O autor aproveitou a explosão
do shopping center para mandar pelos ares o jovem drogado, que, em outras circunstâncias, deveria morrer de overdose.
Confesso que ouvi a explosão
na minha sala, conferi os efeitos especiais e me senti um
pouco derrotado. A idéia de
colocar na trama duas lésbicas
era legítima, como era e são legítimas quaisquer invenções
de um dramaturgo. Se quisesse
matá-las, estaria ao lado dele
contra todas as investidas do
politicamente correto, em nome da liberdade de expressão,
do direito do autor conduzir
sua história como bem quiser.
O diabo é que as lésbicas não
morreram por uma necessidade intrínseca da história. Morreram porque os espectadores
não estavam aceitando a trama com o entusiasmo necessário para manter o nível de audiência alto e todas as vantagens comerciais decorrentes
disso.
O argumento de pesquisar a
opinião dos espectadores e alterar o enredo de acordo com
seus desejos é bastante forte,
de um ponto de vista financeiro. Seus defensores dizem: temos muito dinheiro e muitos
empregos envolvidos, se podemos determinar a trilha do sucesso, por que desprezar esse
recurso que nos vem da pesquisa? Por que perder dinheiro, se precisamos manter a
máquina funcionando a todo
vapor?
Outros podem até se arriscar
a um argumento baseado na
democracia: por que os autores
devem conduzir sozinhos suas
histórias, qual o problema de
ir definindo o caminho dos
personagens por meio de uma
consulta interativa?
Enfim, são argumentos importantes, mas deixam de fora
exatamente a questão da liberdade estética, do potencial
da arte de alterar posições definidas, da importância de arriscar-se a um fracasso de público, de saltar sem rede do
trapézio.
No caso das lésbicas, a intenção foi a melhor possível. Se o
amor delas resistisse à novela
das oito, à severidade da ceia
familiar, o país teria dado um
salto em direção ao século 21:
direitos humanos fundamentais estariam sendo reconhecidos num país onde a maioria é
chegada a uma pena de morte.
Mesmo se a novela fosse um
fracasso de público, a relação
homossexual teria uma compreensão maior se fosse mantida até o fim. Com a explosão
do shopping center, as duas
mulheres foram condenadas à
morte simbólica. Nos campos
de concentração, os homossexuais tinham um papel determinado - usavam um triângulo cor-de-rosa e morriam asfixiados como os outros prisioneiros, judeus e ciganos.
Não tem sentido comparar
um campo de concentração
com o shopping center que foi
pelos ares. Um era de verdade,
o outro de mentira. Os 6 milhões de mortos partiram para
sempre; as atrizes da "Torre de
Babel" devem estar se preparando para novos papéis, talvez felizes com as férias antecipadas.

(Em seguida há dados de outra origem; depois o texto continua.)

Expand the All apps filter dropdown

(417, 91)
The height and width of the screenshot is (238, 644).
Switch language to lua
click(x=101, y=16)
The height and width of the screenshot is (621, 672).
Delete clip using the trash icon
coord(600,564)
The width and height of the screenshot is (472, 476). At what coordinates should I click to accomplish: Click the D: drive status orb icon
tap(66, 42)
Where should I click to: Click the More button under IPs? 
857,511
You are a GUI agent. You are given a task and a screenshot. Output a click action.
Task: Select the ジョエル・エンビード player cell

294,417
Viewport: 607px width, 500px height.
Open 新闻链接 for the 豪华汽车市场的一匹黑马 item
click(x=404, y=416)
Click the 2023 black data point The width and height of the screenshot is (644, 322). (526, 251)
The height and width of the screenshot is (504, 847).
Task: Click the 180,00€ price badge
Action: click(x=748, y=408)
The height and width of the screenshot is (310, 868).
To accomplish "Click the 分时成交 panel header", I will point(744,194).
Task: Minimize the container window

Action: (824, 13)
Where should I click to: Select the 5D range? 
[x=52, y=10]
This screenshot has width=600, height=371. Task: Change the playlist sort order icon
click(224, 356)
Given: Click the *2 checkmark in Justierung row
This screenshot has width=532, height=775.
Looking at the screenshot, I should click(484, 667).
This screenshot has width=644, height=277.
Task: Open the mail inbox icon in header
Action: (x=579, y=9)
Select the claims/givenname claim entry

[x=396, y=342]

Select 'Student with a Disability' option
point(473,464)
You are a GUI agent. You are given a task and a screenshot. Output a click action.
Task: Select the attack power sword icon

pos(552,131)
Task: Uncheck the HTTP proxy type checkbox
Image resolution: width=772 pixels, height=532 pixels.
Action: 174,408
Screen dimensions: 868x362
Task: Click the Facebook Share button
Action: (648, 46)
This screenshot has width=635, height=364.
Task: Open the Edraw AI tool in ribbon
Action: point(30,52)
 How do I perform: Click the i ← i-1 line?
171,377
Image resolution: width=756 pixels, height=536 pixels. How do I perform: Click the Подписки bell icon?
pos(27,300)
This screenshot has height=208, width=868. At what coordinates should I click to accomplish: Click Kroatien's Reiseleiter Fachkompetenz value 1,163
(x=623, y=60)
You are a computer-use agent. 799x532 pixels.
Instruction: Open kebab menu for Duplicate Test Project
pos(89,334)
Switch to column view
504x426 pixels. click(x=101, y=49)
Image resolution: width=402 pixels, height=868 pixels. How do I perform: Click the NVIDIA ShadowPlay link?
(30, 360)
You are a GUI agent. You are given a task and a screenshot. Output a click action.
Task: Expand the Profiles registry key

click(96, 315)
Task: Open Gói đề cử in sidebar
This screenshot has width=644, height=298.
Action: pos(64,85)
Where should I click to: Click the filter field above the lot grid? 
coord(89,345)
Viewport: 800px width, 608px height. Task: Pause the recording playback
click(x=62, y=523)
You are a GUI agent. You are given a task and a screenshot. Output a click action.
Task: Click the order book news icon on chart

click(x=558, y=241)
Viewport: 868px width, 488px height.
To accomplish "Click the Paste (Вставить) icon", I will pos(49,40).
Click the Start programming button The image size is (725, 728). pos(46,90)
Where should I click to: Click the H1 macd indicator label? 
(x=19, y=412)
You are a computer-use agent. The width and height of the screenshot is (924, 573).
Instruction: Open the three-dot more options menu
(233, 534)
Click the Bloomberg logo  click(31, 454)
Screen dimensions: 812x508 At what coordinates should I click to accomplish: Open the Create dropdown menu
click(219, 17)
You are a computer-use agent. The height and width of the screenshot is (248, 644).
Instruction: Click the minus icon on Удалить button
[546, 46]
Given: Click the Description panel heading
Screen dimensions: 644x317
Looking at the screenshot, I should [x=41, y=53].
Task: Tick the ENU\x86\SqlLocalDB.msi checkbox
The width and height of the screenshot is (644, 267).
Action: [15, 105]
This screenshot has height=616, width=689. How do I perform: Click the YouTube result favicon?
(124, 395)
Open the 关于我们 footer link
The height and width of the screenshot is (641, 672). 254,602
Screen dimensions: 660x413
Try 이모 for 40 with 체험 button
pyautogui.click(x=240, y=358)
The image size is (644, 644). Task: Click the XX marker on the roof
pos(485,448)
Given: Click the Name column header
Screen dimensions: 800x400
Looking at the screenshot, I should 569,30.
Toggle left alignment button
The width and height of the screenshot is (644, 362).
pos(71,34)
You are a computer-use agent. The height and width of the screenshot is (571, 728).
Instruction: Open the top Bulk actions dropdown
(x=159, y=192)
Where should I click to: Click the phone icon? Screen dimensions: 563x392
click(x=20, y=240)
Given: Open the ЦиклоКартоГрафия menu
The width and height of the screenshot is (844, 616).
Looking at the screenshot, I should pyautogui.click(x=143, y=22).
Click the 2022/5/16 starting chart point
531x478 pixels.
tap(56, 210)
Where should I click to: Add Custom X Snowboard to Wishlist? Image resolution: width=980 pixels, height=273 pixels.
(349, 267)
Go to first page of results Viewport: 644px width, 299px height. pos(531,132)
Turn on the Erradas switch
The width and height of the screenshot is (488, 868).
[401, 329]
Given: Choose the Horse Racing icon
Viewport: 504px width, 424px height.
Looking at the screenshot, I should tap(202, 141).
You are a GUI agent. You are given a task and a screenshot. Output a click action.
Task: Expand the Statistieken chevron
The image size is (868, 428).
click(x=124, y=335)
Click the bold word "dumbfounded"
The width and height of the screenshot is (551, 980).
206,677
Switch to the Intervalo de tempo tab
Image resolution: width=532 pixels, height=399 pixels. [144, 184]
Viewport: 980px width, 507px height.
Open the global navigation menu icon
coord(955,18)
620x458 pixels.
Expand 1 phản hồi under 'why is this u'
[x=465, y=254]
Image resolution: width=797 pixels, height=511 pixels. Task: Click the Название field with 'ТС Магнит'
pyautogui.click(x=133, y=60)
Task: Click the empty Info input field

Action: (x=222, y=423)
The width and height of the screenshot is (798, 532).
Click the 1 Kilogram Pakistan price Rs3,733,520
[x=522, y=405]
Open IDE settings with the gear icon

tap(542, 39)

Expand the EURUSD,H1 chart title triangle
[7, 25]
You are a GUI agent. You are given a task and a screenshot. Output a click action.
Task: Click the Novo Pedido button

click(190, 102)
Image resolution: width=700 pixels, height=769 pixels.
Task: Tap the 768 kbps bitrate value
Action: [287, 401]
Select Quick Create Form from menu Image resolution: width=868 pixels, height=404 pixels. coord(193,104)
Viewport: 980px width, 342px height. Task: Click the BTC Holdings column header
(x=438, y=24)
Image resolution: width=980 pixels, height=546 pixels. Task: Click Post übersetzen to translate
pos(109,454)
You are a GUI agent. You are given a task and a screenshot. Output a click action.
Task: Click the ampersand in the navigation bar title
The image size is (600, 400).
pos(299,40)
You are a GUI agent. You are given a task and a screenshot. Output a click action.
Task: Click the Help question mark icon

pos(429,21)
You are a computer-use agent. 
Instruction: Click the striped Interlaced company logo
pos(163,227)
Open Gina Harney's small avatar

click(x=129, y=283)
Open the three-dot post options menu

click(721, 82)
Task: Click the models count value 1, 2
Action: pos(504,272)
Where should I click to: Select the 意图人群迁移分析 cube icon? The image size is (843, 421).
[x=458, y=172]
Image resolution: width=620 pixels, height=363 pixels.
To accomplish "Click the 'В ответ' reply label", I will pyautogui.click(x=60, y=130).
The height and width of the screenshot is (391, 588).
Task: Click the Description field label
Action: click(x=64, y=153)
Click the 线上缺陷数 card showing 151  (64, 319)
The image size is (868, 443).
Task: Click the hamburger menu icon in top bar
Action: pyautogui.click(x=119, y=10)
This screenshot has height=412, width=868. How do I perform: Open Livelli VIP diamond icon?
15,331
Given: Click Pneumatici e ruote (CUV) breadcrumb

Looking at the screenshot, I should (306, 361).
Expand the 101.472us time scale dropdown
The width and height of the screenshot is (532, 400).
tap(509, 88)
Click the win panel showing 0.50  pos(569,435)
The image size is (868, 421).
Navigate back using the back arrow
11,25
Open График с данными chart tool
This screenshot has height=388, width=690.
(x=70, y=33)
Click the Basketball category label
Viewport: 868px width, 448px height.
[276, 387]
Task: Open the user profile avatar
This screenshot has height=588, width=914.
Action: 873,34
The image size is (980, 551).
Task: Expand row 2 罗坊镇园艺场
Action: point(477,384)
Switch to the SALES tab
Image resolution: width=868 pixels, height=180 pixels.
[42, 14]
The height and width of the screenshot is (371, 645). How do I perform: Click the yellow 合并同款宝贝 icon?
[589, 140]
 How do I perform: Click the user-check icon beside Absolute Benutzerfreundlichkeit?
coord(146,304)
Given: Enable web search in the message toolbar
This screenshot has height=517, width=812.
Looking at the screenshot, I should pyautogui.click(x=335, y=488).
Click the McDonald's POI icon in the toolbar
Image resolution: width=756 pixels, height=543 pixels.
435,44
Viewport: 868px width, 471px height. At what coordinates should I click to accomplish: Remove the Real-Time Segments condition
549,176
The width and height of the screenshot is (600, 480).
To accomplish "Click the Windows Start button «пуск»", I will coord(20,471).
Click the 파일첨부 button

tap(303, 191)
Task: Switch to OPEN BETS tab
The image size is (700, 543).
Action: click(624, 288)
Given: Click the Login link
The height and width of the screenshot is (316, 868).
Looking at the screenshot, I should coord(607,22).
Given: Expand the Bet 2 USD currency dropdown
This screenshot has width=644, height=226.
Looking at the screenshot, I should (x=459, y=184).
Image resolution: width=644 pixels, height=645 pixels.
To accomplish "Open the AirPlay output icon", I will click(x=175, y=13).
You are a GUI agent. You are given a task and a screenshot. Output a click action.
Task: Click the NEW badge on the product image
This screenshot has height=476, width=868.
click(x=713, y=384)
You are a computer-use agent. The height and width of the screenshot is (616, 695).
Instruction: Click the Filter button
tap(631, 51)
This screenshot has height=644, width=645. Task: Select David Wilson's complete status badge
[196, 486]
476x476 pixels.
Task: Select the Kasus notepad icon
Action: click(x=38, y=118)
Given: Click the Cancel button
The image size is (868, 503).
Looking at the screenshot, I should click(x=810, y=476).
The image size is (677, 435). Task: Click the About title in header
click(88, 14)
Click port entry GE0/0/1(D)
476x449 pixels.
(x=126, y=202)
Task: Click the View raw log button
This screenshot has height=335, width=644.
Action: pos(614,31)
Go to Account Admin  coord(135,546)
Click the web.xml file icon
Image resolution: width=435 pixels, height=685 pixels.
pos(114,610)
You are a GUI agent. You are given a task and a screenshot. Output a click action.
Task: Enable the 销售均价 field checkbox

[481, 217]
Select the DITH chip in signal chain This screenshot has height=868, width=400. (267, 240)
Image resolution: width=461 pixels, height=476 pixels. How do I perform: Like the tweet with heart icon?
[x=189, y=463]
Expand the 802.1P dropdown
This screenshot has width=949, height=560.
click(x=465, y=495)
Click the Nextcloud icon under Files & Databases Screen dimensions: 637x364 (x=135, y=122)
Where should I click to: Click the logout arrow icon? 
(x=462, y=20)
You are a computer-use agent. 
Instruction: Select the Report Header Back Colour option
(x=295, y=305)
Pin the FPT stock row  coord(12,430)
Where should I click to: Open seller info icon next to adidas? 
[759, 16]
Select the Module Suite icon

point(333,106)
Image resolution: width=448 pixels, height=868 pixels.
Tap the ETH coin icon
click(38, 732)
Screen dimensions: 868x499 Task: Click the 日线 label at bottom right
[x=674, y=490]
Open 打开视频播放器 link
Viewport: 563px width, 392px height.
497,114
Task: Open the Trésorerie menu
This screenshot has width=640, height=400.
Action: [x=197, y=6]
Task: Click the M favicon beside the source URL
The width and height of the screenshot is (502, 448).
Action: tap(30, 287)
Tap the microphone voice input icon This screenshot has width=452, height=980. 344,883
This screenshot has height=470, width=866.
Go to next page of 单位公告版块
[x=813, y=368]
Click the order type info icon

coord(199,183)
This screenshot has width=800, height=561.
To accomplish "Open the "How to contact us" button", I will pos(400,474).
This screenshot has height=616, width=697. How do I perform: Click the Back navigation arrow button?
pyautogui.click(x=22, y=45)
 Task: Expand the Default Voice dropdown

Se considerarmos que o assassinato de homossexuais no
Brasil é uma constante, se levarmos em conta a fragilidade
das investigações, a não prisão
dos culpados, a maneira como
as pessoas se desfazem dos casos, como se o assassinato fosse
uma prática natural à relação
amorosa entre pessoas do mesmo sexo -tudo isso dá à explosão do shopping uma dimensão mais grave.
Seria injusto dizer que o desejo de afastar as lésbicas da
novela é o mesmo que aprovar
o assassinato de um homossexual. Não se trata disso. Mas
esse desejo de afastar da sala
de jantar um tema delicado
pode estar na raiz do esquecimento de tantos e tantos inquéritos que não deram em
nada. A repulsa ao homossexualismo fortalece os assassinatos pois, na verdade, muitos
são cometidos por homossexuais que se recusam a aceitar
sua condição, que introjetaram o ódio social.
Resta o jovem drogado que
também foi pelos ares. Sobre
ele, não é preciso ir muito longe. Um país que adota uma
campanha semi-oficial intitulada "Drogas nem Morto" já
traçou antecipadamente a sorte de todos os personagens que
se droguem na novela das oito.
Essa campanha explica um
pouco a impossibilidade da velha lei de se trocar seringas para evitar a epidemia de Aids. A
idéia de que é melhor morrer a
se drogar é uma das grandes
chaves para se entender a alma dos setores dominantes
brasileiros. Levarei anos para
entendê-los, se é que não estarei comprando umas roupinhas na próxima explosão do
nosso "thanatos" shopping
center.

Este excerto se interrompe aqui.